A little more than halfway through their February camp in Orlando, U.S. U-20 coach Tab Ramos gathered his players before practice and informed them that their captain for the upcoming CONCACAF championship—and then the U-20 World Cup that kicks off this weekend—was someone who’d missed more than a year of national team duty.

“It was really unexpected,” Erik Palmer-Brown said.

But what followed provided ample evidence that Ramos made a sound decision. Palmer-Brown will lead the Americans on to the field in Incheon, South Korea, for Monday’s opener against Ecuador (4 a.m., ET; FS1, Telemundo) despite his time away. He hadn’t been out of a U.S. uniform because he was hurt or playing poorly. Instead, the Sporting Kansas City defender spent 2016 in Portugal, where a loan stint with FC Porto helped forge a player with the confidence and maturity to make history—even if it separated him from U.S. coaches and teammates in the interim.
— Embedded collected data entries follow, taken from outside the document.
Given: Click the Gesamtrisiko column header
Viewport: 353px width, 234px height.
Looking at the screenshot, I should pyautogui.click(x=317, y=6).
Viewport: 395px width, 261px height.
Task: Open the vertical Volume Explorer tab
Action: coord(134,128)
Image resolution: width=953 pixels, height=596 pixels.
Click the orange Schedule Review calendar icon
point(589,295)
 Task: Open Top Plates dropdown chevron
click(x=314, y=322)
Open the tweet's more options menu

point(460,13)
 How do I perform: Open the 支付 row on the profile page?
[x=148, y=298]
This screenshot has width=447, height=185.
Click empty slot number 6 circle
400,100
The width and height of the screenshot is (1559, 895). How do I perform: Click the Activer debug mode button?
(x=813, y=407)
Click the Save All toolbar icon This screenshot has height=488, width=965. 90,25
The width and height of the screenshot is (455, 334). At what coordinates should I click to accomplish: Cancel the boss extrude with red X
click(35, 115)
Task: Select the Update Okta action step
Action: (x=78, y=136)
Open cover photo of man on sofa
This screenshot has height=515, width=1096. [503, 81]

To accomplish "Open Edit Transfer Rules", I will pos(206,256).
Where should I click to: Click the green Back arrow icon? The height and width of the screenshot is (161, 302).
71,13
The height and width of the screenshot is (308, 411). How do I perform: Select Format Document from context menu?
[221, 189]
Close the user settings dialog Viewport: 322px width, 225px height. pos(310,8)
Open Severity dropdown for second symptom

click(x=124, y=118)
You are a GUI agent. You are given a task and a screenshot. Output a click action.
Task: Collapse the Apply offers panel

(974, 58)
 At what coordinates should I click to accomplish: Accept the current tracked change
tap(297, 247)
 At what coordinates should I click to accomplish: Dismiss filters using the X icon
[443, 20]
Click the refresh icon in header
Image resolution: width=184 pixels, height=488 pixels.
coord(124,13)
Palmer-Brown’s ability wasn’t in question. He joined Sporting’s academy at 13, signed his first pro contract at 16 and few months later, in January 2014, he was targeted by Juventus. Sporting rejected the Italian juggernaut's bid. His MLS debut that May didn’t go so well. He conceded a penalty in the first half and was sent off in the second as SKC lost to Chicago. But he stuck with it, and his potential remained apparent. In 2015, Palmer-Brown started four MLS games and was the second-youngest player on the American squad that contested the U-20 World Cup in New Zealand.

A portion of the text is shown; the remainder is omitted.